The ReactOS Build Environment (RosBE), our curated set of compilers and build tools, has just received a major upgrade. After more than 7 years of using the same and now ancient GCC 4.7.2, ReactOS is finally going to be built with the help of a modern compiler (GCC 8.4.0). Among other things, the new version better detects programming mistakes like improperly sized buffers, and comes with improved error messages to pinpoint such mistakes to the corresponding position in code. It also adds support for the latest C and C++ standards, marking a first step towards the introduction of modern C++ concepts into ReactOS. That is one hell of an upgrade, and a much-needed one by the looks of it.
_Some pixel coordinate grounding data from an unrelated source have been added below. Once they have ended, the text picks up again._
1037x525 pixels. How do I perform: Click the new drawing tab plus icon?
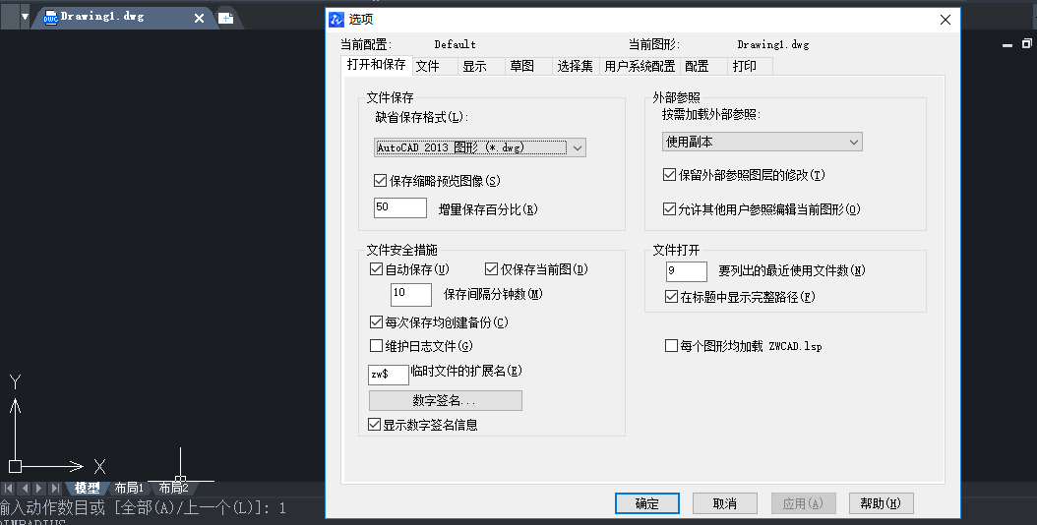pos(225,18)
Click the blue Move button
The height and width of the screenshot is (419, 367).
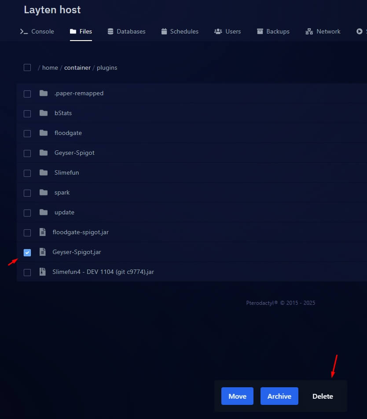point(237,396)
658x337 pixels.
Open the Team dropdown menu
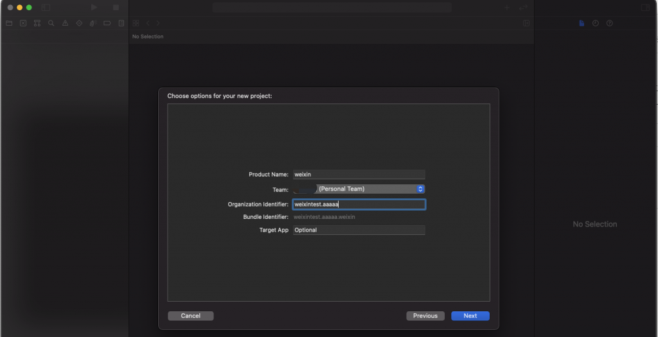[359, 189]
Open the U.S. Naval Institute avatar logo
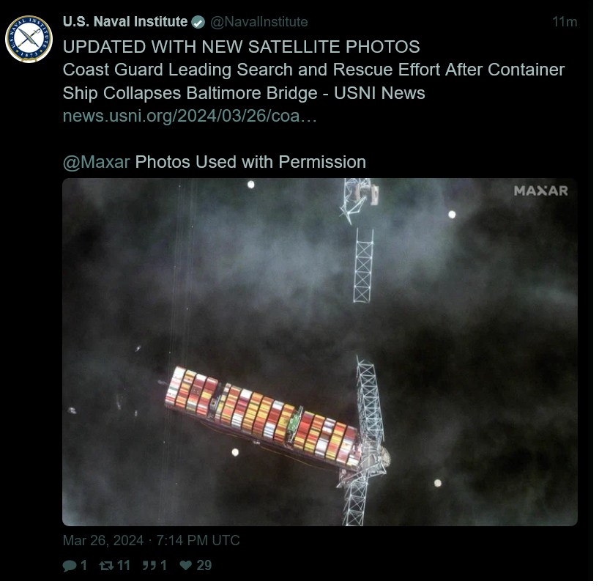This screenshot has height=587, width=599. pos(29,40)
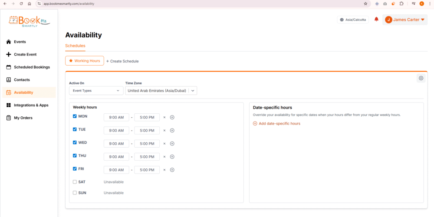Open James Carter account menu
The width and height of the screenshot is (434, 217).
point(404,20)
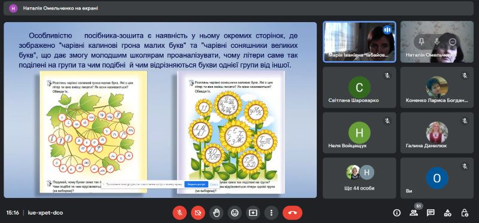
Task: Mute Наталія Омельченко from her tile
Action: point(437,42)
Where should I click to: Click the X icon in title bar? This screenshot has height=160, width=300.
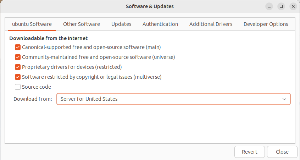[x=293, y=6]
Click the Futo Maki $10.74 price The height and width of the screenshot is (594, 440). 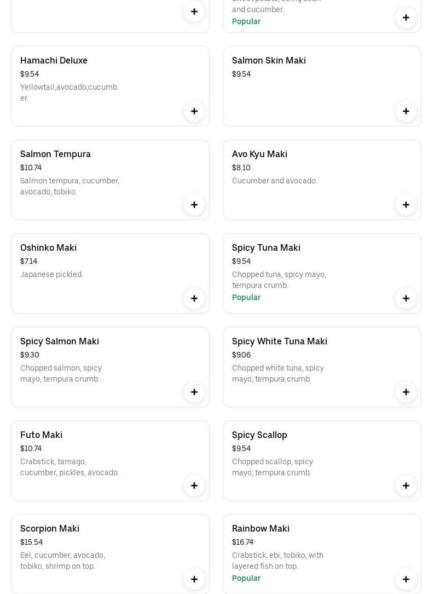coord(31,449)
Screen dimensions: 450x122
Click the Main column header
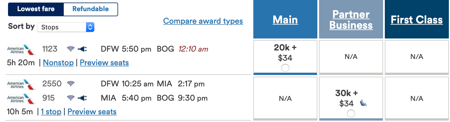[x=285, y=20]
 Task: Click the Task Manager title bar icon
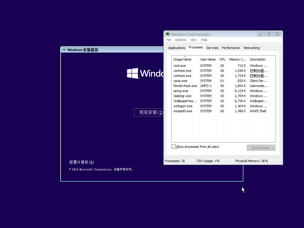[x=167, y=34]
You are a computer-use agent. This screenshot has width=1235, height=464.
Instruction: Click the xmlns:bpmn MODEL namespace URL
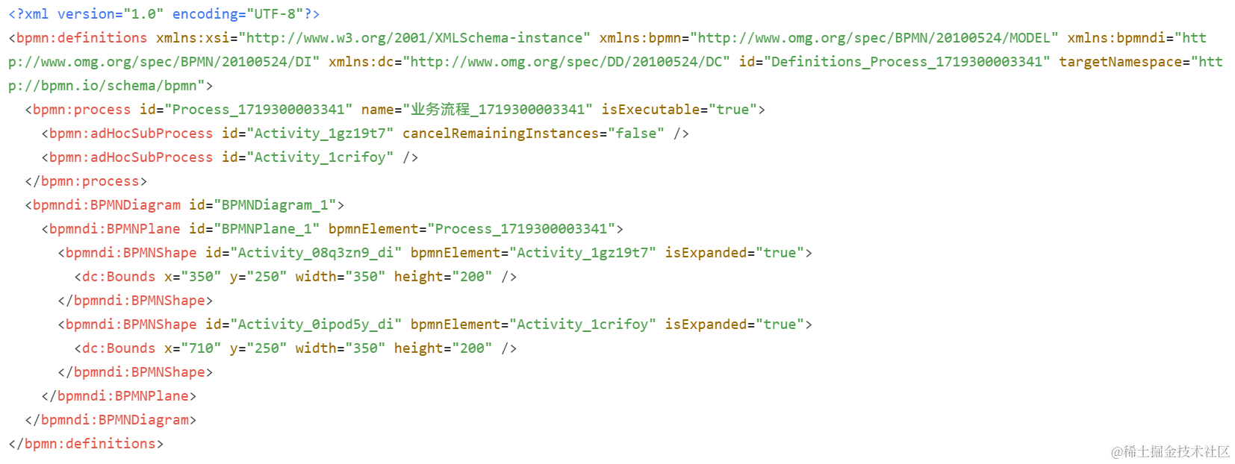pyautogui.click(x=874, y=38)
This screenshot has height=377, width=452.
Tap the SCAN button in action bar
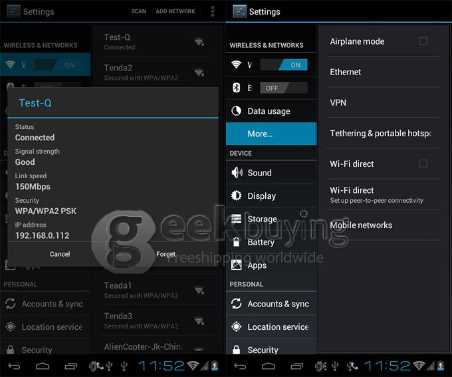pos(139,11)
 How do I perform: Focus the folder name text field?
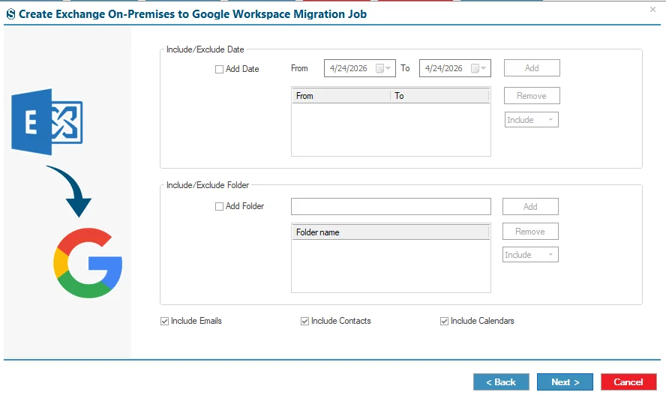[x=391, y=207]
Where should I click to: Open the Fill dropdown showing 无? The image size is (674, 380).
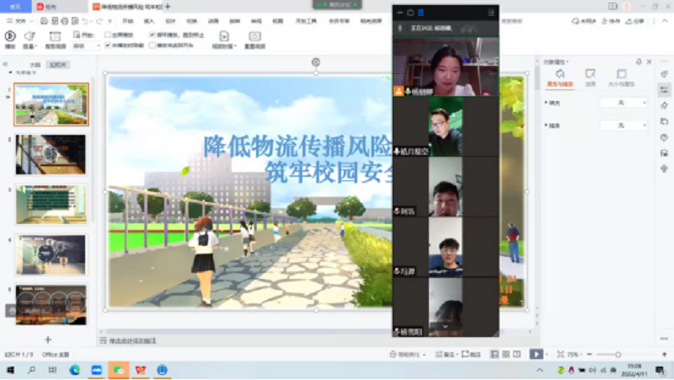point(623,103)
Enlightenment 0.24 alpha released

Enlightenment 0.24 Alpha 1 is shipping with an improved screenshot module, support for external monitor backlight/brightness controls, an improved restart experience, a smoother start-up thanks to using an I/O pre-fetch thread, switching over to BlueZ 5 for Bluetooth, and various other changes. Enlightenment was never a massively popular piece of software, but it seems that it has really fallen by the wayside recently. I vividly remember how 15-20 years ago, Enlightement was what you loaded up if you wanted to show off what desktop Linux could do

Valve drops macOS support for SteamVR

Valve has announced it’s ending support for macOS for SteamVR. SteamVR has ended OSX support so our team can focus on Windows and Linux. We recommend that OSX users continue to opt into the SteamVR branches for access to legacy builds. Users can opt into a branch by right-clicking on SteamVR in Steam, and selecting Properties… -> Betas. Apple announced SteamVR coming to the Mac at WWDC in 2017, so support from Valve lasted for a mere three years. This shouldn’t come as a surprise though, since the macOS ecosystem simply isn’t geared towards gaming and VR in any way, shape, or form. Most Mac users have to settle for Intel integrated graphics, and even the Mac users with a dedicated video card have to settle for subpar and overpriced AMD cards, since Apple refuses to support NVIDIA. On top of that, Apple has deprecated OpenGL and wants developers to use their proprietary Metal API instead. In a world where most game developers use DirectX or OpenGL/Vulkan, that just doesn’t make a lot of sense. And let’s not forget that the writing is on the wall for macOS as a general purpose operating system anyway, since Apple will most likely use the move to ARM processors in Macs to further lock down macOS, making it more like iOS. While macOS might be more popular than Linux in absolute numbers, the cold and harsh truth is that the Linux userbase simply has a far larger group of skilled developers, programmers, and tinkerers willing to put the effort into making non-native games work on Linux and to improve support for things like VR devices. These are exactly the kind of people Apple seems to have a deep-rooted disdain for. Expect more of these kinds of announcements over the coming years, as game companies (and other developers) have to decide whether or not to support an isolated and locked down platform like macOS on ARM – a platform without first-party OpenGL or Vulkan support, with a steward actively pushing you to use a proprietary API that you can’t use anywhere else.

GhostBSD 20.04 released

I am happy to announce the availability of GhostBSD 20.04, but first thanks to all people that gave feedback and reported issues. We fixed a couple of problems that were found in 20.03. This release comes with kernel and OS updates and numerous software applications updates and many improvements like replacing gnome-mount and hald with FreeBSD devd and Vermaden automount which make auto mounting and unmounting of external device way more stable and supports more filesystems. GhostBSD is a desktop-oriented BSD based on FreBSD, running the MATE or Xfce desktop. Linux desktops really take up all the spotlights when it comes to UNIX-like operating systems for average users, and I feel like some honest competition would be a good thing. More focus on desktop-oriented BSD distributions can help.